2022 yılında turizmden 2019 rakamlarına ulaşarak yıllık 35 milyar dolar bekliyorduk. Rusya ile Ukrayna arasındaki savaş tüm planları altüst etmeye yetti. Türkiye’ye gelen turistin %40 ı bu iki ülkeden, bu yıl ve hatta önümüzdeki yıl bu ülkelerden bu ölçekte turistin gelme ihtimali neredeyse yok gibi. Basında zaman zaman Rus turiste bir şey olmaz diye yazılıyor, Avrupa sahilleri yerine Türkiye’yi tercih ederler diye yazılar okuyoruz, ancak gerçekler maalesef öyle değil.
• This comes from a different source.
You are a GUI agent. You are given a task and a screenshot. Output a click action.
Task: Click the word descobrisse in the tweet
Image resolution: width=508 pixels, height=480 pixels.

Rusya’ya getirilen yaptırımlar kolay kolay aşılabilecek yaptırımlar değil, zira uçak seyahatlerinde ABD ve AB yapımı Boeing ve Airbus uçakların bakımları yapılamayacak, ayrıca Mastercard ve Visacard Rus bankalarına hizmet vermeyecek, nakitle ödeme yapabilecekler. Putin, 10 bin doların fazlasını dışarıya çıkarmayı yasakladı. Kısacası 2022 turizm beklentileri ve Mayıs ayında cari fazla umutları hayal olarak kalacak gibi görünüyor.  

Diğer bir konuda faiz sebep, enflasyon sonuç beklentileri. TÜİK, geçen hafta Şubat ayına ilişkin tüketici ve üretici fiyat endekslerini yayımladı. Şubat ayında enflasyon aylık bazda yüzde 4,81 artarken, yıllık bazda da yüzde 55’e ulaştı. Bu oran, son 19 yılın en yüksek seviyesi olarak kayıtlara geçti, diğer bir ifadeyle 2001 dönemine geri döndük. Ocak ayında bu rakamlar aylık yüzde 11 yıllık ise yüzde 48 olmuştu. Bu TUİK’in resmi rakamları, ENAG rakamlarını yazmaya gerek yok, üç haneli rakamlar. İşin kötüsü, beklentiler önümüzdeki aylarda bu eğilimin devam edeceği yönünde. 

Sonuç olarak YEM’denşimdilik payımıza düşen artan enflasyon ve dış ticaret açıkları. Neden mi, çünkü böyle bir ekonomi modelinin hiçbir bilimsel tarafı, kanıtlanmış varsayımları ve uygulamalı sonuçları yok, yok..

Bazen şu sorulara muhatap oluyoruz, ne yapalım, yüzde 54’lere ulaşmış bir enflasyonu düşürmek için faizleri artırsak olur mu.Artık, böylesi bir artışın yapılma ve uygulanma ihtimali kalmamış durumda. Ters yola girmiş bir araba belli bir mesafeyi almışsa geriye dönmek öyle kolay olmaz, dört tarafı kontrol etmek gerekir, kazasız, belasız ve cezasız olur mu, zaten olmuyor mu, kararı siz verin.